Seven months after I arrived in Omaha, a carjacking turned me into a statistic on the map. In the aftermath, I was forced to navigate a chaotic system in search of help, all while in a state of terror, confusion, and frustration. The entire experience was isolating. Although I did receive some support from city-funded victim services, I encountered major obstacles that make these services difficult to access.
After taking some time and distance to recover from the trauma, I began to see the bigger picture: This system fails many victims of crime, leaving them to struggle largely on their own.
It started with a knock on my passenger-side window last summer. It was around 9 a.m. I was stopped at an intersection near my home, waiting for a pedestrian to cross the street. He had his shoes in his hand. After making eye contact, he approached my car and asked for a lift to a gas station up the street.
I hesitated, but I knew I’d probably feel bad if I said no. Part of me wanted to help a fellow person of color. I had never given a stranger a ride before. “What’s the chance something bad happens the first time?” I asked myself.
Another knock on the window.
It’d be really shitty if I just drove off, I thought.
I unlocked the door. He opened it and slid into my back seat.
We didn’t talk. Two minutes later, I pulled off the busy road by the gas station and put my blinkers on.
“We’re here,” I said.
Instead of thanking me and getting out, he said, “Go to Domino’s, get out of the car, and leave the key inside.” He was nervously holding a snowbrush he’d picked up off the back seat of my car.
I knew I was in trouble. My next thought: I didn’t have comprehensive insurance and couldn’t afford to lose my car.
I made a split-second decision and pulled into the gas station instead of the empty Domino’s parking lot. I ripped the keys out of the ignition and ran as fast as I could.
He caught up to me and tried to pry the keys out of my hands.
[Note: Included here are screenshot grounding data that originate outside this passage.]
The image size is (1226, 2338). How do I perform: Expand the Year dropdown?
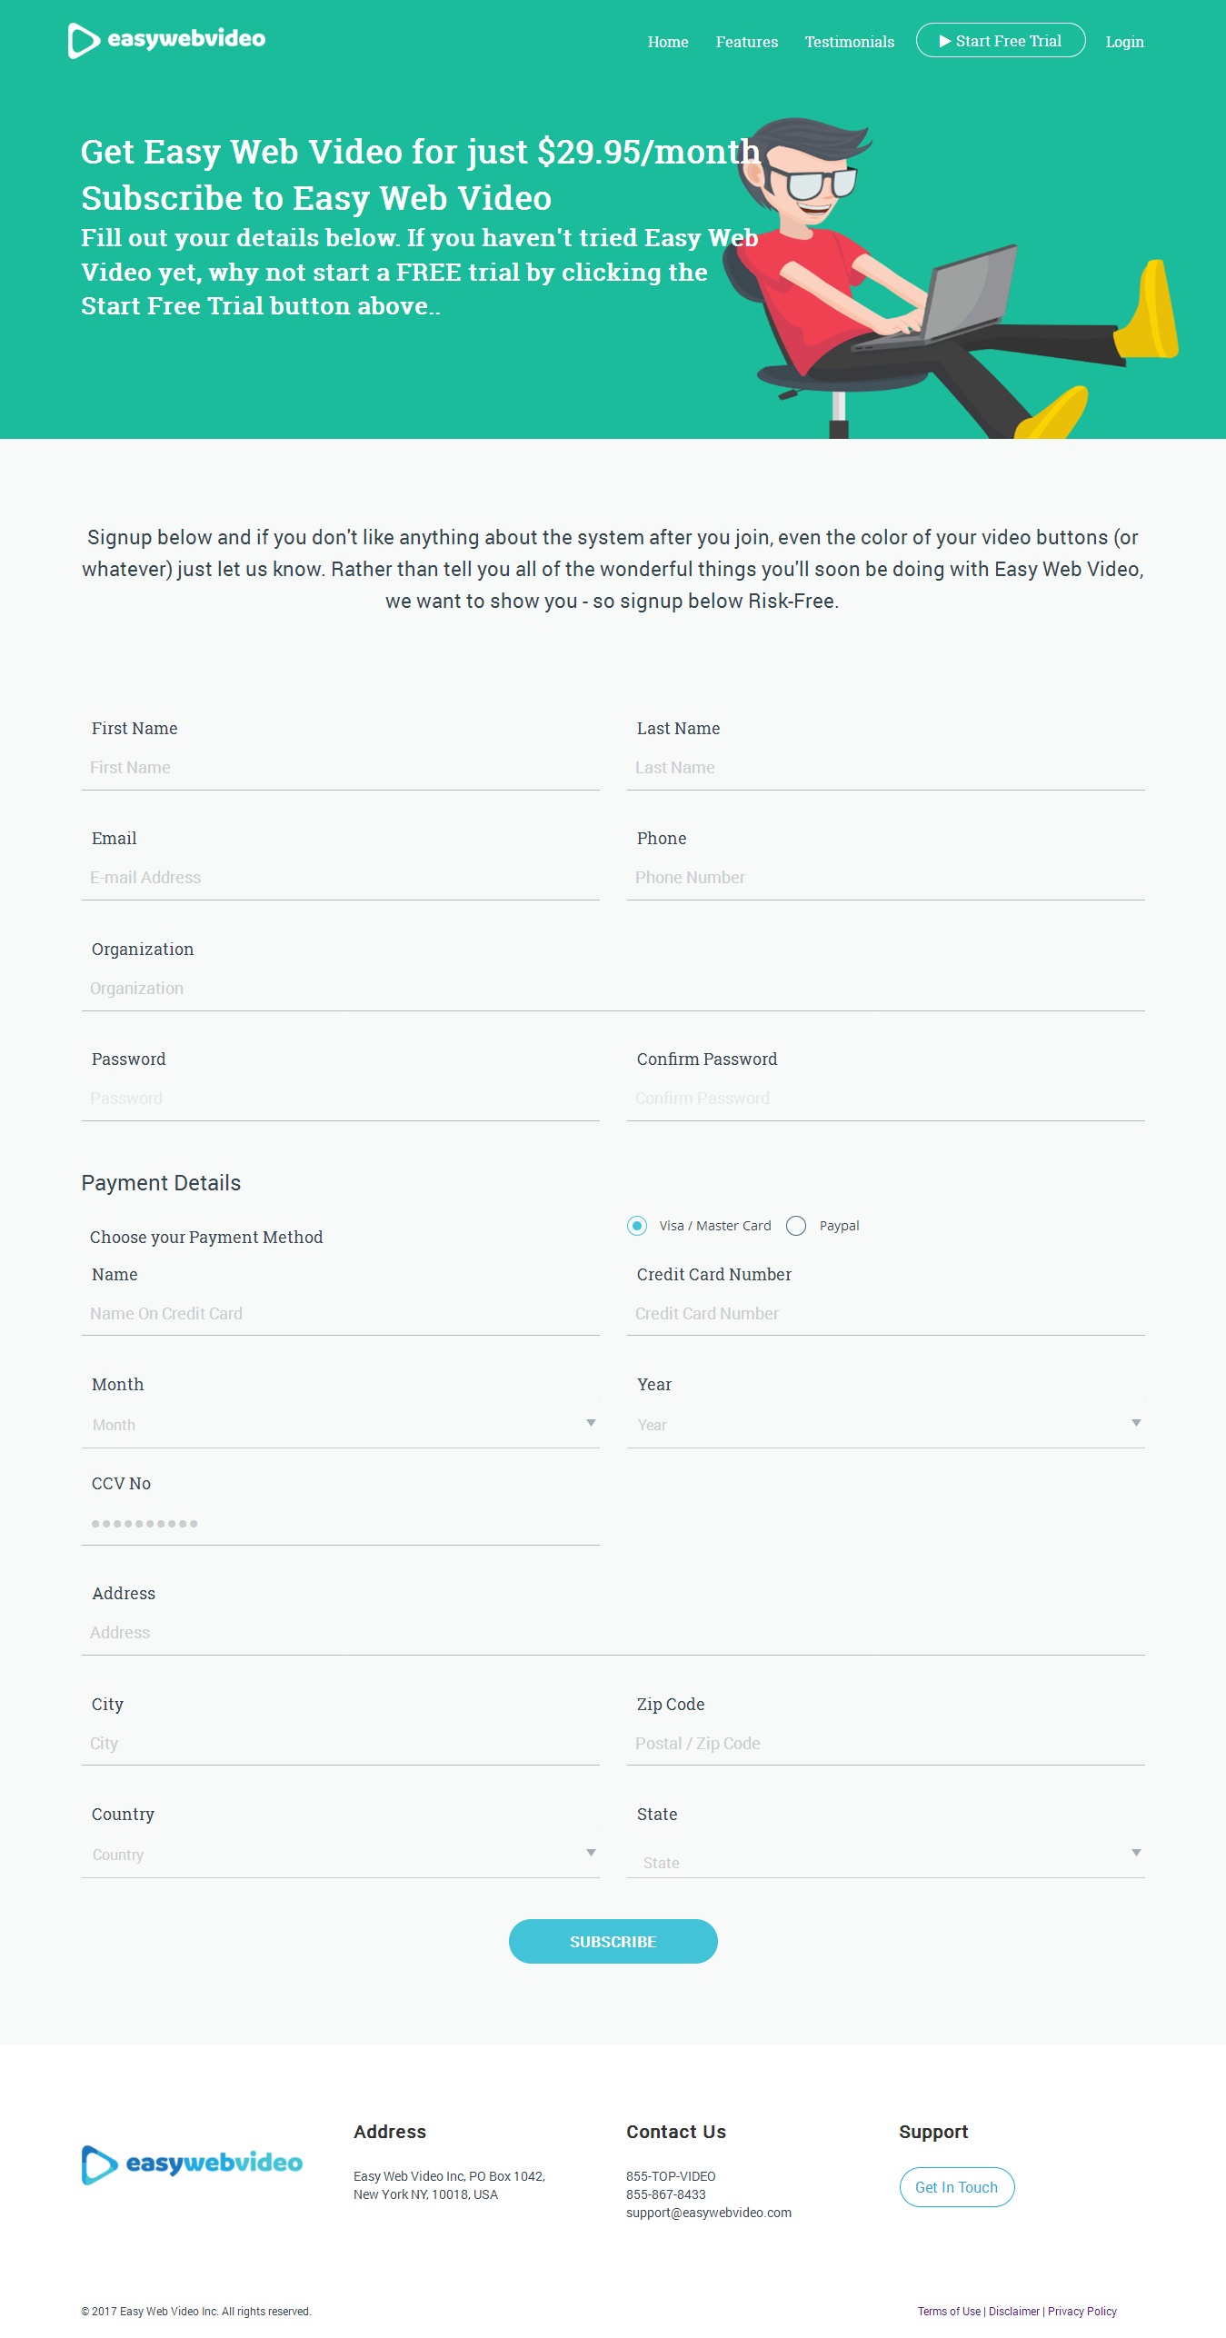(x=885, y=1424)
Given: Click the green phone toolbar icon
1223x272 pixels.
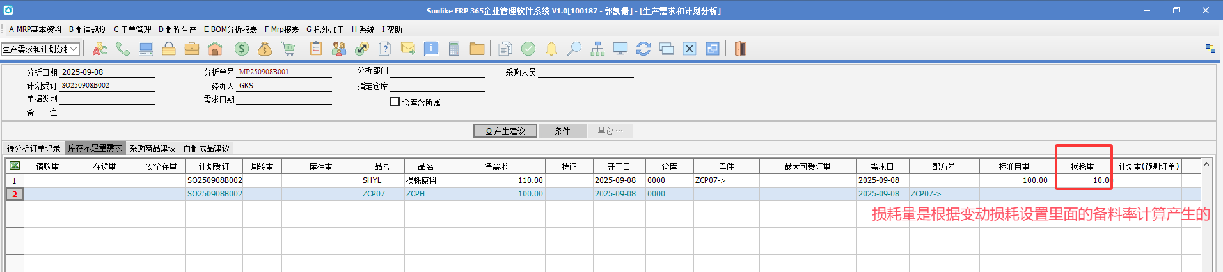Looking at the screenshot, I should pyautogui.click(x=123, y=49).
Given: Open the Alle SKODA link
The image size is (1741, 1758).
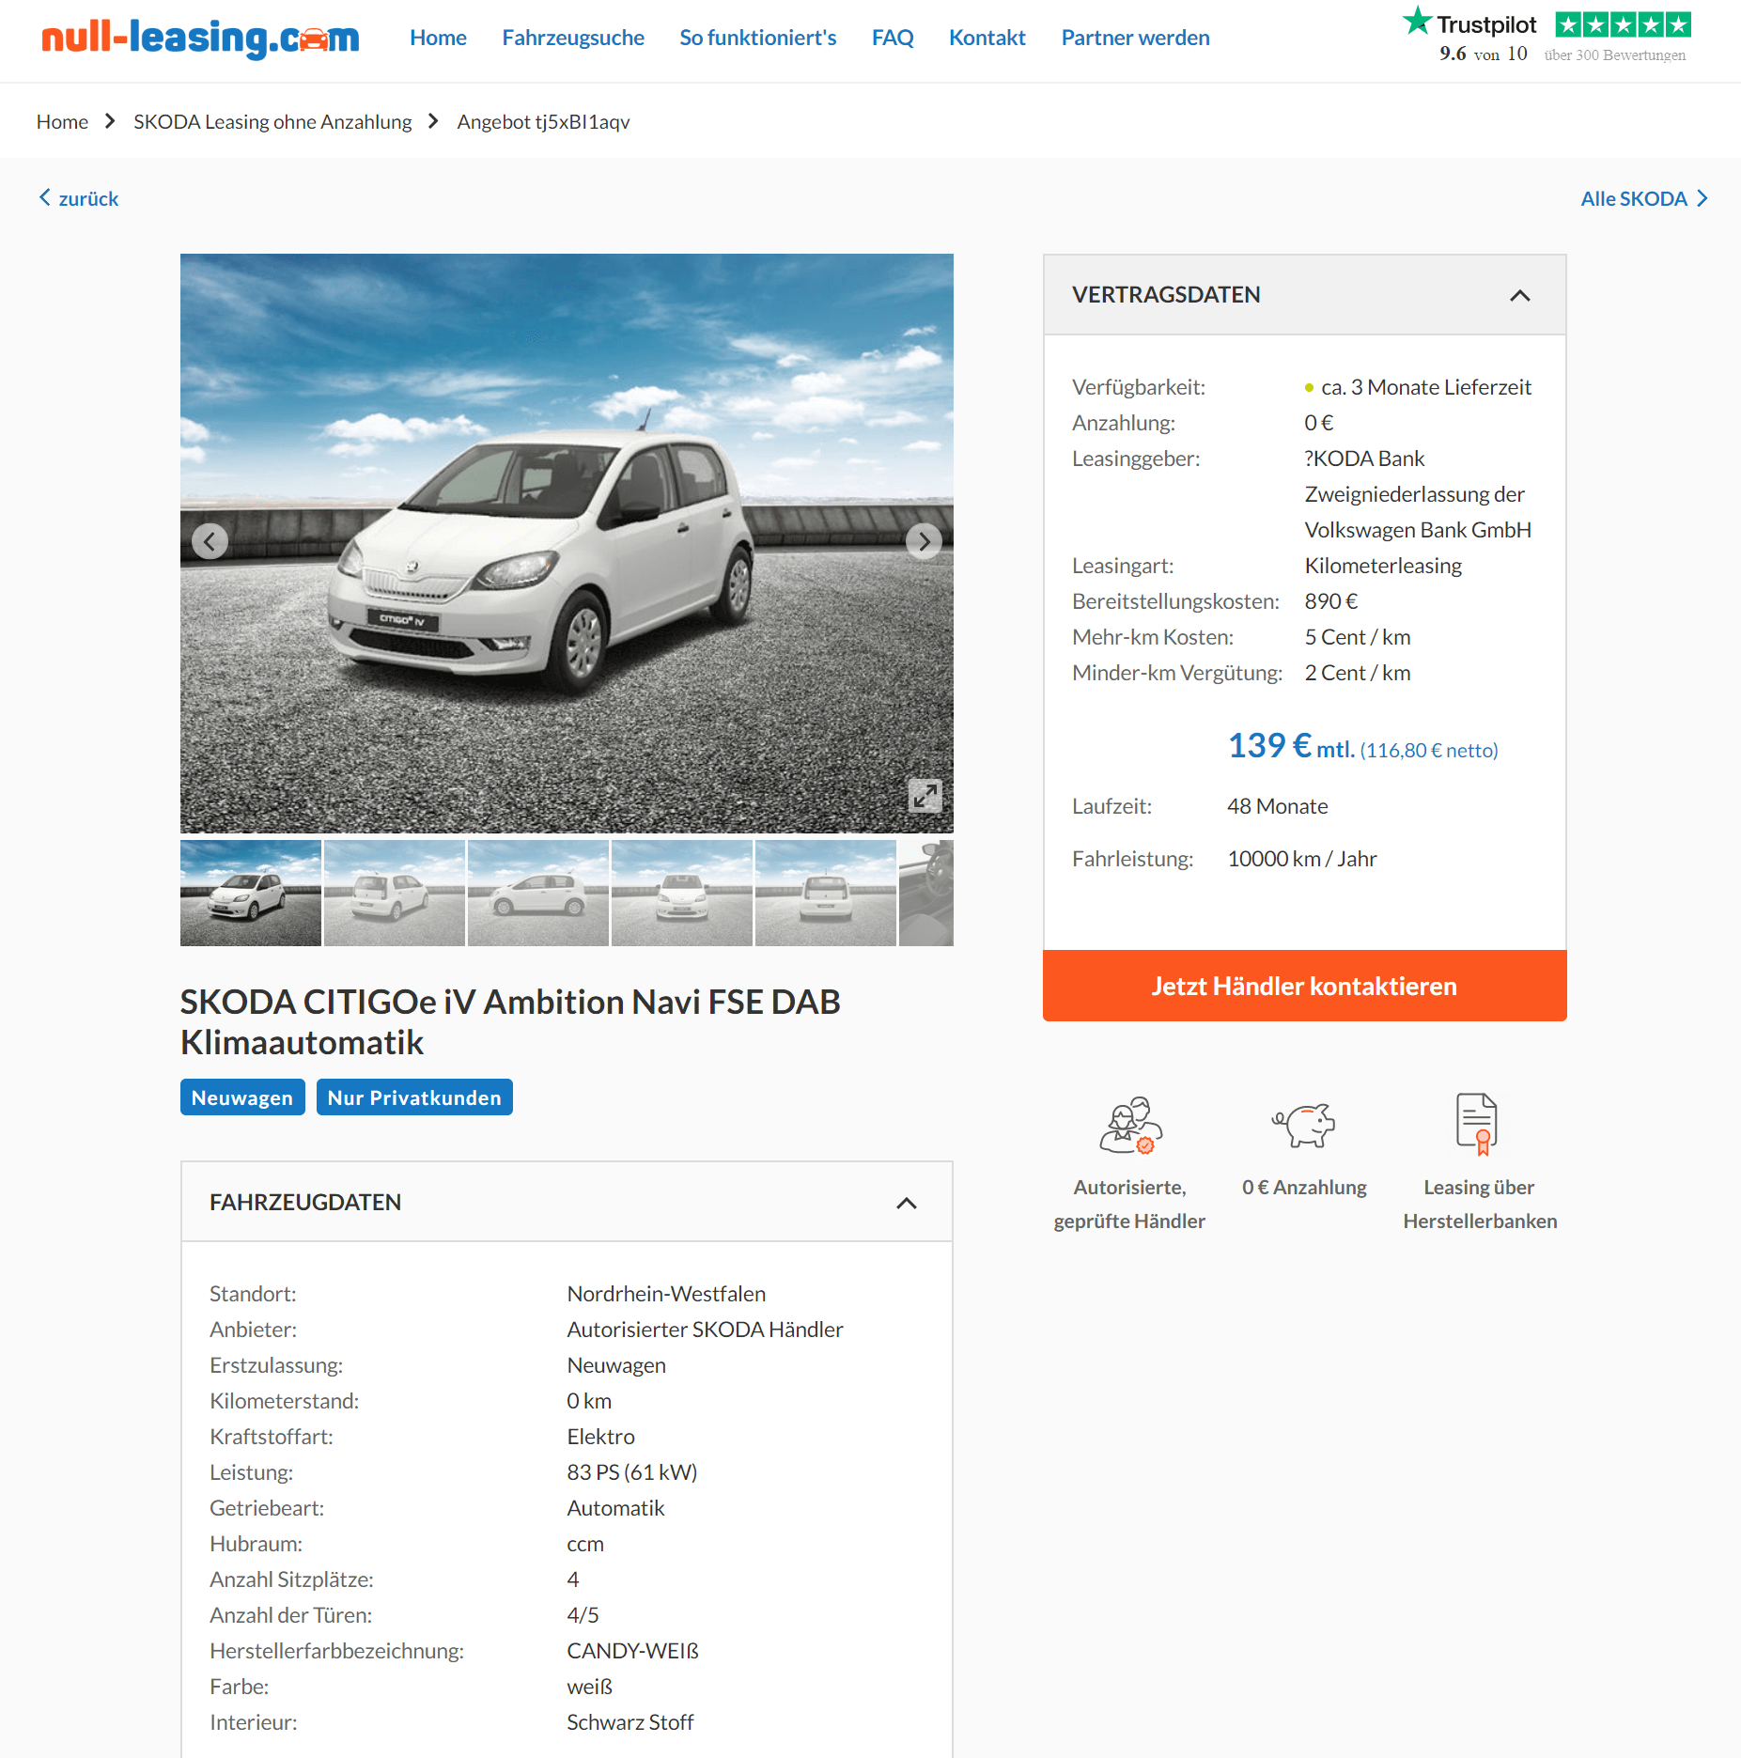Looking at the screenshot, I should (x=1644, y=198).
I yelled for help, hoping I could stall him until someone intervened.
He shoved me to the ground, called me a “bitch,” and yanked at the key ring, before biting my finger hard enough to crack my nail. I was too terrified to fight back.
Finally, he was able to tear the keys out of my loosened grip. He got into my car, but bystanders surrounded the vehicle. He got out and took off on foot. Someone called the police.
Officers came a few minutes later. They quickly tracked down the suspect and took him into custody. The police would later tell me that the person I thought I was helping was actually a 14-year-old who was living at a nearby shelter that served system-involved youth.
I asked an officer what would happen to the teenager. Along with the question, a jumble of words came out: I blamed myself for having given him a ride. I worried about running into him again, knowing we lived in the same neighborhood. I hoped he could get the help he needed.
Seeing my distress, an officer eventually handed me a card with the number for a trained mental health professional embedded in the Omaha Police Department. He told me I could call within the next 90 days to get free counseling.
With that, the police let me go, with no further instructions or information about what to expect. I clutched the business card and a slip of paper with a case number on it. The door of my car was still covered in the black dust the officers had used to lift fingerprints.